--- DATA FOR REVIEW ---
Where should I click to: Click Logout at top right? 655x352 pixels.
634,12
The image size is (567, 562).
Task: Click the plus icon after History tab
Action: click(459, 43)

--- YOUR ASSIGNMENT ---
What you return should match the data character for character.

--- RESULT FOR THIS TASK ---
Where should I click to: Click Logout at top right? 655x352 pixels.
634,12
The image size is (567, 562).
Task: Click the plus icon after History tab
Action: click(459, 43)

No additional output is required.